Эти слова для всех показались обидными, но никто не сказал ни слова.
Федор Петрович с жалостью посмотрел на Катеньку; он уже чувствовал, как тяготела над ним начальничья воля супруги. С первых дней бракосочетания проявилось в нем сознание, что он попал в какую-то нового рода службу, хуже бессменного караула за наказание. Саломея Петровна сначала занялась учением Федора Петровича манерам и приличию, чтоб не стыдно было показать свету предмет своей страсти, которую она в кругу знакомых называла прихотливой, причудливой, но обдуманной.
– Я искала, – говорила она, – человека не для света, но для счастия семейной жизни, который бы во мне видел все и жил для меня одной. Я и замужем не хотела терять свободы.
Эту мысль поняли и сознали справедливой почти все без исключения дамы, знакомые Саломее; многие даже завидовали ее выбору; но девушки смеялись над счастьем без оков любви.

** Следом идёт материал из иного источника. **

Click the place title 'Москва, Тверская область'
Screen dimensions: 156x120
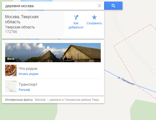tap(22, 19)
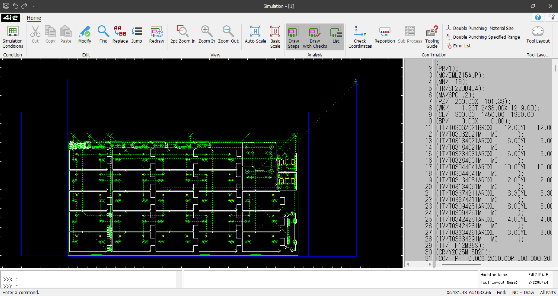This screenshot has height=296, width=558.
Task: Open the 4ie application menu
Action: (11, 18)
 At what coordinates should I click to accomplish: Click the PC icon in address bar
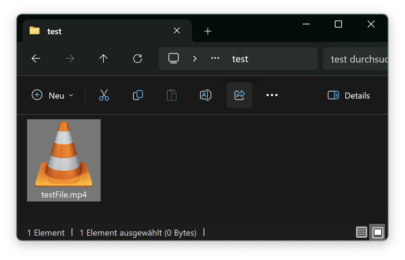(173, 58)
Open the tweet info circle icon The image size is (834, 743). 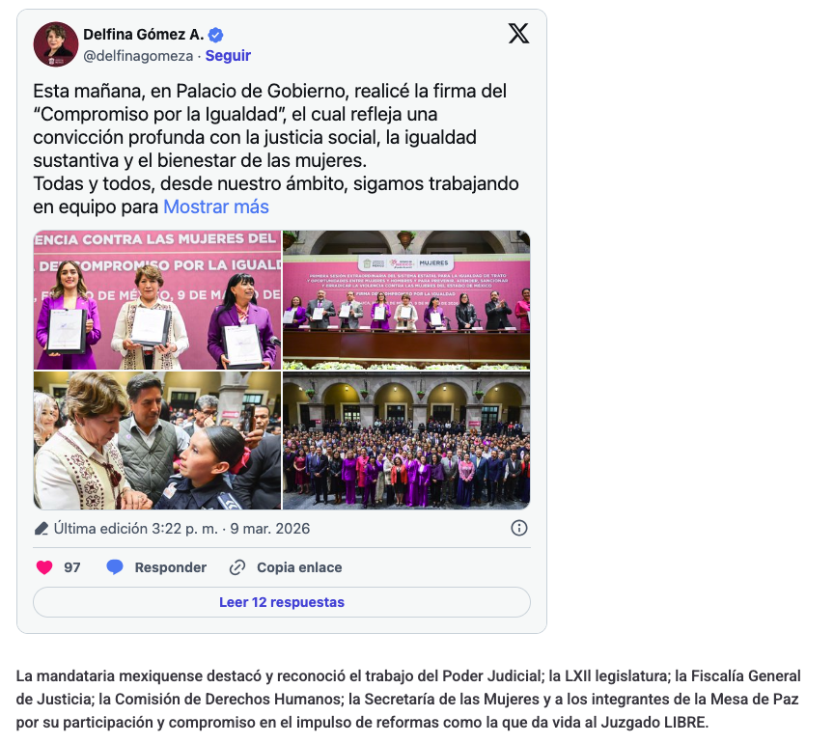coord(519,528)
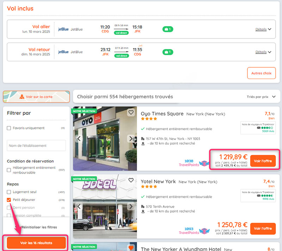Click the Nom de l'établissement search field

[36, 146]
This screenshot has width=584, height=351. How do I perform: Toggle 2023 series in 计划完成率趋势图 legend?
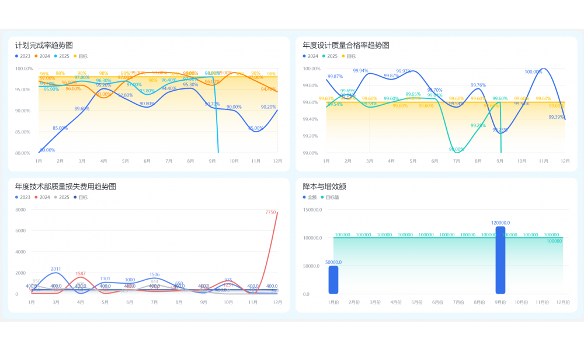point(23,56)
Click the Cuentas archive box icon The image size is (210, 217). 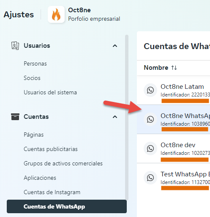(x=15, y=117)
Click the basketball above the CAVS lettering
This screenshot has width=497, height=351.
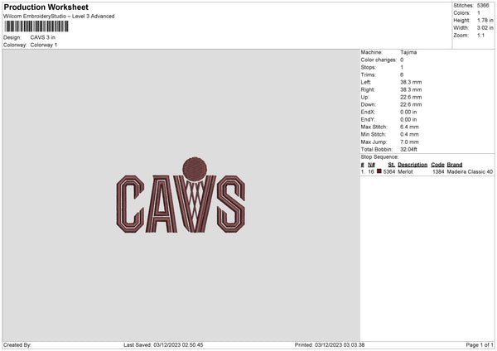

Просвещать Федора Петровича, однако ж, скоро надоело Саломее Петровне; она не видела в нем ни grace [49], ни чего-то, что, несмотря на удовлетворение ее полной свободой, одно только могло наполнить давно чувствуемую ею пустоту и в доме, и вне дома, и в мыслях, и в груди, и наяву, и во сне.
– Ах, как это интересно! Я к вам приеду, и вы меня познакомите с ним, – сказала Саломея Петровна, продолжавшая и в замужестве искать идеала мужчин.
Михайло Памфилович помчался домой; а между тем знакомцы его родителя, Лукьян Анисимович и Григорий Иванович, прежде всего отправились по своим знакомым похвастаться той честью, которая их ожидает.
– Да-с, бог приведет, – говорил Лукьян Анисимович, – сегодня ввечеру мы увидим всех сочинителей в лицо.
То же говорил и Григорий Петрович, но с прибавлением, что его просил Памфил Федосеевич позанять их своим разговором.
– Я, конечно, не ударю лицом в грязь, случалось мне и с самими сенаторами разговаривать; но представьте же мое положение: взять на себя хозяйскую обязанность занимать гостей в чужом доме! «Помилуйте, Памфил Федосеевич, – говорю я, – как это можно!» – «Сделай, братец, одолжение, я ни словечка не буду уметь сказать про литературу!» Нечего делать, согласился!
Из числа знакомых Григория Ивановича была одна девица, занимавшаяся в доме родительском не вязаньем чулков и не вышиваньем по канве, но плетением стихов. Кто ее призывал к поэзии, бог ее знает; известно только то, что она, помимо чистописания, правописания и здравописания, начала прямо с стихописания и многописания. Без сомнения, что все это было вдыхновение, как она выражалась в одних стихах без препинаний и без цезуры [50] или, как она выражалась, без цензуры. Она даже написала стихи к своему ценсору в подражание Пушкину, в которых объясняла ему, что ее стихи – свободные птицы, которых она ни за что не посадит в клетки.
Эта гениальность истекала, разумеется, из чувств, которыми она была преисполнена и которые, как известно, истекая не на чье-нибудь сердце, а на бумагу, кристаллизуются в стихи.
Дева-поэт, очень естественно, захотела узреть мужей-поэтов и потому сказала Григорию Ивановичу, чтобы он непременно доставил ей случай быть на литературном вечере у Памфила Федосеевича.
– Каким же образом? Я, ей-богу, не знаю, – сказал Григорий Иванович.
– Ах, боже мой, скажите просто, что такая-то сочинительница также желает познакомиться и быть на литературном вечере.
– Конечно, Григорий Иванович, ведь моя Домаша также известна публике: вы знаете, что ее стихи напечатаны в журнале.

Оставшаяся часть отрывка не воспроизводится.